Stored records

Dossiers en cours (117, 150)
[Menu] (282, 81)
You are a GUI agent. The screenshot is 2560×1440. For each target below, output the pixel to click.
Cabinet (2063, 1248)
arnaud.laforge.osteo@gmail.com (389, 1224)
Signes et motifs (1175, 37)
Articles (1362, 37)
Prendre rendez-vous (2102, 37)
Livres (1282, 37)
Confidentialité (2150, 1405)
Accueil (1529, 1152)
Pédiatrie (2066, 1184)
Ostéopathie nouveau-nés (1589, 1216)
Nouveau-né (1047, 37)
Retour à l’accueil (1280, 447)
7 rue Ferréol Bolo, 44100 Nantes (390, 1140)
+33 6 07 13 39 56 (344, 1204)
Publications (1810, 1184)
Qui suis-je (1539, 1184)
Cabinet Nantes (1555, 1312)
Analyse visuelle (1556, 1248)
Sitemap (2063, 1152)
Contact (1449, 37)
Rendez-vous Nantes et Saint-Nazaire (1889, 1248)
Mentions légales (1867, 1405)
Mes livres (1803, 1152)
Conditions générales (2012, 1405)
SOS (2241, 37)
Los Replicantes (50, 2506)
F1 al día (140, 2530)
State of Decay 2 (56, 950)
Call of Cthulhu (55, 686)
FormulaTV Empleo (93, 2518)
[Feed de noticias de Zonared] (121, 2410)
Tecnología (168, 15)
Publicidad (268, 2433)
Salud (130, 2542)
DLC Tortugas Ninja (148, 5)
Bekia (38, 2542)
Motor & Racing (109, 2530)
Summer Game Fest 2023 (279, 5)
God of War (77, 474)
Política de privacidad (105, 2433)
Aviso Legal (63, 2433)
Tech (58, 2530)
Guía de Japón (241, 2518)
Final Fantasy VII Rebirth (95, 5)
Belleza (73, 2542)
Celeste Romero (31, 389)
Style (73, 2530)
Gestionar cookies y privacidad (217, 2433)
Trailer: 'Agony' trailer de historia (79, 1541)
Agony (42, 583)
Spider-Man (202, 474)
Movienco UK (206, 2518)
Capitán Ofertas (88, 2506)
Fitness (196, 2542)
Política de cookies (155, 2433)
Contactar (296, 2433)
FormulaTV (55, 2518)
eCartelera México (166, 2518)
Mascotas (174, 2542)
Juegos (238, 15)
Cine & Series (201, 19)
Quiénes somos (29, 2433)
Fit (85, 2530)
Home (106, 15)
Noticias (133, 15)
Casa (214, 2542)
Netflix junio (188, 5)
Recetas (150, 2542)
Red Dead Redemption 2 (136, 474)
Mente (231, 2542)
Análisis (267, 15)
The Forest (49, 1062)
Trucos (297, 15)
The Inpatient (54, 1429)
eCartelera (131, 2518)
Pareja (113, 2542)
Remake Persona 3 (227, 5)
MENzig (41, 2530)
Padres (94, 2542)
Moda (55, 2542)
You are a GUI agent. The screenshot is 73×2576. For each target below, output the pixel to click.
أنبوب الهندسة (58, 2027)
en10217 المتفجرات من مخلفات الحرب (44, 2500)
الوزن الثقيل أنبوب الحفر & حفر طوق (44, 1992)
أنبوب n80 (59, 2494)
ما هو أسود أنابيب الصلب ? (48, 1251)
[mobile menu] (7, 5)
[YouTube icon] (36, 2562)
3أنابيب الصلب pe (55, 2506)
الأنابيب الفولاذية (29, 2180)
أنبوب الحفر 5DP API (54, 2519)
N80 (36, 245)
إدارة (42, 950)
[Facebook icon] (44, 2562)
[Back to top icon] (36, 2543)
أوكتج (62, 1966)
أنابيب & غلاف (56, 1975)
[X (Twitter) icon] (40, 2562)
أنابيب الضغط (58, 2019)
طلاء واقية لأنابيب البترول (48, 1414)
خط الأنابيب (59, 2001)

### What is being asked
Reproduce exactly the line bearing "إدارة (42, 950)" and all the lines that come after it in the records above; add nothing.

### Your response
إدارة (42, 950)
[Facebook icon] (44, 2562)
[Back to top icon] (36, 2543)
أوكتج (62, 1966)
أنابيب & غلاف (56, 1975)
[X (Twitter) icon] (40, 2562)
أنابيب الضغط (58, 2019)
طلاء واقية لأنابيب البترول (48, 1414)
خط الأنابيب (59, 2001)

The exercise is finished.